The nature of contact and call centers provide some insight to this problem. Call centers in particular employ a device that we use and take for granted each and every day…a telephone. We have grown up using the phone, we don’t see this as complicated technology. We view the phone as a basic everyday item. This point of view can lead us to not fully appreciate the challenges and dynamics that come into play when you put 10 or 20 or 300 phones and agents together in a room and ask them to service customers. As I was once told by a senior VP at a packaged goods company, “we don’t need your help to answer the phones, I have one of these at home”, he said while holding up his telephone set, “I use it every day”. This familiarity can breed contempt. If instead of a telephone, we were employing some ‘black box’ technology with a catchy three letter acronym (TLA), then we wouldn’t be so eager to dismiss the complexities and subtle nuances that managing incoming calls can present.
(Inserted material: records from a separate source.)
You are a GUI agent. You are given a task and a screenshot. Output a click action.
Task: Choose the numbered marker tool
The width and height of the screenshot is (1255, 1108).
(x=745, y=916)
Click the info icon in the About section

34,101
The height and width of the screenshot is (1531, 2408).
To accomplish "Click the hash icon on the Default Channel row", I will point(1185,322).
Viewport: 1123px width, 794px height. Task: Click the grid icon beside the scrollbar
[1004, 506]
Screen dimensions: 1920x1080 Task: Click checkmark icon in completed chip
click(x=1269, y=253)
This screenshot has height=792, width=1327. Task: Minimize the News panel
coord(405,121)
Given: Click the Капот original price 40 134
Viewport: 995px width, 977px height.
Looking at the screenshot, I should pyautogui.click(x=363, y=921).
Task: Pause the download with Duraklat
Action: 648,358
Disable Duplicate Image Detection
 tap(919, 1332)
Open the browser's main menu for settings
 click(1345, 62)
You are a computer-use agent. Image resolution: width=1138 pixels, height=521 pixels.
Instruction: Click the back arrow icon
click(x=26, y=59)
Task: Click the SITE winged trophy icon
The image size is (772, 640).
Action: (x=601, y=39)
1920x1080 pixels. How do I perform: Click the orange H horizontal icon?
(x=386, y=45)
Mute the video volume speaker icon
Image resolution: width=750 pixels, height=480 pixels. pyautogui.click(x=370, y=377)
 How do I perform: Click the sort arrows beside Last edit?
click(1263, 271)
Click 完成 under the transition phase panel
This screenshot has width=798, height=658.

A second root cause for the lack of focus on meeting customers needs when they phone the call center may be traced back to the evolution of the call center itself. In many organizations call centers weren’t planned. They just sort of happened. A ringing phone prompts all of us at home or at the office to ask, often out loud, can somebody get the phone. The same process occurred in offices leading to more people and more resources being deployed to ‘answer the phones’; pretty soon you have a call center.

This background may be interesting, but still doesn’t explain how otherwise savvy and bright executives end up in a situation where they are at best complicit in and at worst intentionally creating an environment certain to alienate their customers. Research shows that customers judge a company based upon their experience with that company’s’ call or contact center. In fact 92% of consumers in a recent Perdue University study said they judge a company based upon their experience in dealing with the call center. A Transversal study provided even more distressing news: 54% of consumers had a higher opinion of a company before they contacted the company call center than they had after their call center experience.

Senior executives in many organizations are forming opinions and making decisions based on faulty information. One of the most common myths we have seen is “It costs too much to provide good service” This is patently incorrect. Consider this not so hypothetical example.

The Death Spiral is not a Strategy

A company is having difficulty answering their phone calls. So the average speed of answer (ASA) increases. With the increases in ASA comes a matching increase in the frequency of customers mentioning and complaining about their wait time. This increase in complaints increases the average handle time (AHT) that a call takes to be completed. This increase in AHT means that an agent handles fewer calls in each period and the ASA for new incoming calls increases again. Also as the AHT increases so does the cost for each call handled and the budget is consumed exponentially. Meaning that fewer resources can be deployed to handle future calls. This cycle as you can see can cycle over and over creating a call center ‘death spiral’.